From the line with "The width and height of the screenshot is (651, 468)." down to the final line of the records below, retype everything exactly and leave out the rest.

○ ○ ○ ○

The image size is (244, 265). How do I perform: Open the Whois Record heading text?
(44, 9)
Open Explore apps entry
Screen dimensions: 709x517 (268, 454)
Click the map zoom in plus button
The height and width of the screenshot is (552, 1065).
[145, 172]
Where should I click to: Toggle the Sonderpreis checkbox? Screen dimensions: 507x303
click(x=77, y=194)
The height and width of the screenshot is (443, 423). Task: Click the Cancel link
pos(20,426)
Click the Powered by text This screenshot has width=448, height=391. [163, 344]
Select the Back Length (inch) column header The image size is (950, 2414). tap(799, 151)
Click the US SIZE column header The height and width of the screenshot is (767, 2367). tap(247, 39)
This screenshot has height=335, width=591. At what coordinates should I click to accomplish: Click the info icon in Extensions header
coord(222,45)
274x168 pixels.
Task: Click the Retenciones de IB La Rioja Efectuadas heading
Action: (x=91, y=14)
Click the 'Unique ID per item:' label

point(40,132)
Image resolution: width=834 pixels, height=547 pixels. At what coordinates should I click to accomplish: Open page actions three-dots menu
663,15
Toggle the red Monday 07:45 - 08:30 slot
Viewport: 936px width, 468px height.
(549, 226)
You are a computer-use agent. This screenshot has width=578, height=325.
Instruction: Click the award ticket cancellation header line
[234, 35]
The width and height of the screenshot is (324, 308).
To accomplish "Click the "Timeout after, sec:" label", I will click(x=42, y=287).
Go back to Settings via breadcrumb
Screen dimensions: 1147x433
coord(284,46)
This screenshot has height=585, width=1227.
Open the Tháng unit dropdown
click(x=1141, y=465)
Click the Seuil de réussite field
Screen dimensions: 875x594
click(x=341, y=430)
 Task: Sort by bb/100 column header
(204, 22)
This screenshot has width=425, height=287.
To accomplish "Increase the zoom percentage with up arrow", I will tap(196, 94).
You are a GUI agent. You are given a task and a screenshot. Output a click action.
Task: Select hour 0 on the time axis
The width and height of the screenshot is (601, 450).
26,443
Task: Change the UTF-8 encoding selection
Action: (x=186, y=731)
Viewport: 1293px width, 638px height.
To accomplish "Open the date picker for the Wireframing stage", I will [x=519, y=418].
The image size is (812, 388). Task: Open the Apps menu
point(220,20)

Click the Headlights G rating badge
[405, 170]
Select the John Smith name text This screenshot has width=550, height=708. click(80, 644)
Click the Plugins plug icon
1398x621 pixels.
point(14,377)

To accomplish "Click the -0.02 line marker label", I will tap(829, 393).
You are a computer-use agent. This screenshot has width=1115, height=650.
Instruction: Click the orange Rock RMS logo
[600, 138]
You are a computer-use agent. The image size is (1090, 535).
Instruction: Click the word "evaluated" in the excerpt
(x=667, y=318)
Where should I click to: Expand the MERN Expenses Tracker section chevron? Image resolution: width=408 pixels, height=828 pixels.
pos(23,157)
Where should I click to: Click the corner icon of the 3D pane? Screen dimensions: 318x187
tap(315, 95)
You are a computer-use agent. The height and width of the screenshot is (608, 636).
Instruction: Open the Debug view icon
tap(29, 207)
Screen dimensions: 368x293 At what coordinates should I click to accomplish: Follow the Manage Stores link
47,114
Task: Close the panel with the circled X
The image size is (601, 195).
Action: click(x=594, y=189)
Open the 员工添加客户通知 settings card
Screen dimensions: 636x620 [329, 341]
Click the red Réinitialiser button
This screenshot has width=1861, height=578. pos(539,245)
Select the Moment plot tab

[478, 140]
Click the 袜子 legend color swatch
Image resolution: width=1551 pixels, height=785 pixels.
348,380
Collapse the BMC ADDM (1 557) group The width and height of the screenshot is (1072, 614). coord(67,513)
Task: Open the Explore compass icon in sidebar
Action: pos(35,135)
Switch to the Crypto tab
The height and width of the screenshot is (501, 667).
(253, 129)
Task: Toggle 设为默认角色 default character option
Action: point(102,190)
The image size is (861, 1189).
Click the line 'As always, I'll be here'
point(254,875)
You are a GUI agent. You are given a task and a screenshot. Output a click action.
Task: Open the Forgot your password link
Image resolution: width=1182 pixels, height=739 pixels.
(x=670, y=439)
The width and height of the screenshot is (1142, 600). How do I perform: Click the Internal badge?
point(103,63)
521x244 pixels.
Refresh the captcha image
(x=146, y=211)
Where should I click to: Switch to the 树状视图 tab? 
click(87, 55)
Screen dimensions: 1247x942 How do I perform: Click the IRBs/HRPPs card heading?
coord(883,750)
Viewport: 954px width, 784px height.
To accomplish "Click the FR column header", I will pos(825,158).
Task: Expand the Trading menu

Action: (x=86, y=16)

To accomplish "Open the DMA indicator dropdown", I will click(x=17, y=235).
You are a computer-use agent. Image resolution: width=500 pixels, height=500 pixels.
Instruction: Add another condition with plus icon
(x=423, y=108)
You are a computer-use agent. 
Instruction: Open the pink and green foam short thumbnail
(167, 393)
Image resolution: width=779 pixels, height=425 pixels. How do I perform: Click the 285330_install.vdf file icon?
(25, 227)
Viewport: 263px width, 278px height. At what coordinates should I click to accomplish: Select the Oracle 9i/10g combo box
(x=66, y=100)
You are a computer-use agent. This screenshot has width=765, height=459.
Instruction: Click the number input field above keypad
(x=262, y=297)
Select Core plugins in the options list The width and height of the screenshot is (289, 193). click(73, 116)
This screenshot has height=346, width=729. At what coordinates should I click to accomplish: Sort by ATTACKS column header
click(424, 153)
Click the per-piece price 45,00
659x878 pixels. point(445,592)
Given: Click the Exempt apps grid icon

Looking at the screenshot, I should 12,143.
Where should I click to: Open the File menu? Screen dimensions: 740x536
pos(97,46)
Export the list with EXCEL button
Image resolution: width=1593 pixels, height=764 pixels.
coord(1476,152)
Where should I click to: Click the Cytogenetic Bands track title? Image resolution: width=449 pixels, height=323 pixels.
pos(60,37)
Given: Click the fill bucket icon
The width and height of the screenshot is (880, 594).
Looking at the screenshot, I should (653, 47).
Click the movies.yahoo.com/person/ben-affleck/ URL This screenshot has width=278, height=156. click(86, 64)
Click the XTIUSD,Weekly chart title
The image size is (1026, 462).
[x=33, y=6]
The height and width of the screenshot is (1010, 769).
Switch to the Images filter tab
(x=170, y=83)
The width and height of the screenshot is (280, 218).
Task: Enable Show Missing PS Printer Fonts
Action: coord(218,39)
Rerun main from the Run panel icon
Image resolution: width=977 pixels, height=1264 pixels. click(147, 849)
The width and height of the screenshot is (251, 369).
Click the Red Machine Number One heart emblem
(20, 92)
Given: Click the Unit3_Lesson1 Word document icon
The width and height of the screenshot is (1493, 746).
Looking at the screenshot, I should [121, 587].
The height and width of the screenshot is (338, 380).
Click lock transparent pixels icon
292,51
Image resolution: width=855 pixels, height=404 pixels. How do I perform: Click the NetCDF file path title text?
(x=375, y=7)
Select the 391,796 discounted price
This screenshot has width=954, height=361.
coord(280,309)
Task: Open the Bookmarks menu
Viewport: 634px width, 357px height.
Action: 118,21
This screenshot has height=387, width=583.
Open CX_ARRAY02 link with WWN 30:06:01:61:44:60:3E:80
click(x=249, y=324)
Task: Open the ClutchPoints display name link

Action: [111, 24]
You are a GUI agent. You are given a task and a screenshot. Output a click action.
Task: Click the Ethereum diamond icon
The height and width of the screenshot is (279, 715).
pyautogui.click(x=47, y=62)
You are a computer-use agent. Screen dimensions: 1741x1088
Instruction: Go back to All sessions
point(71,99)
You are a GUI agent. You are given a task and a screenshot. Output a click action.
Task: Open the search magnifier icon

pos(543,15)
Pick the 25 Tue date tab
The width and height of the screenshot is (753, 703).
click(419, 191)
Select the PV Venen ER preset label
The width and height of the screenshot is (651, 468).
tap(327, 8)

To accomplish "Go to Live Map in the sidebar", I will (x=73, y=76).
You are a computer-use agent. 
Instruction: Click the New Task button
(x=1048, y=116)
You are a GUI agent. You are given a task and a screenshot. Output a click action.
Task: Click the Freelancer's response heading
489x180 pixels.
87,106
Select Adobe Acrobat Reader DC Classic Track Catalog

○ ○ ○ ○

[Response box]
The width and height of the screenshot is (651, 468).
tap(327, 8)

To accomplish "Go to Live Map in the sidebar", I will (x=73, y=76).
You are a computer-use agent. 
Instruction: Click the New Task button
(x=1048, y=116)
You are a GUI agent. You are given a task and a screenshot. Output a click action.
Task: Click the Freelancer's response heading
489x180 pixels.
87,106
Select Adobe Acrobat Reader DC Classic Track Catalog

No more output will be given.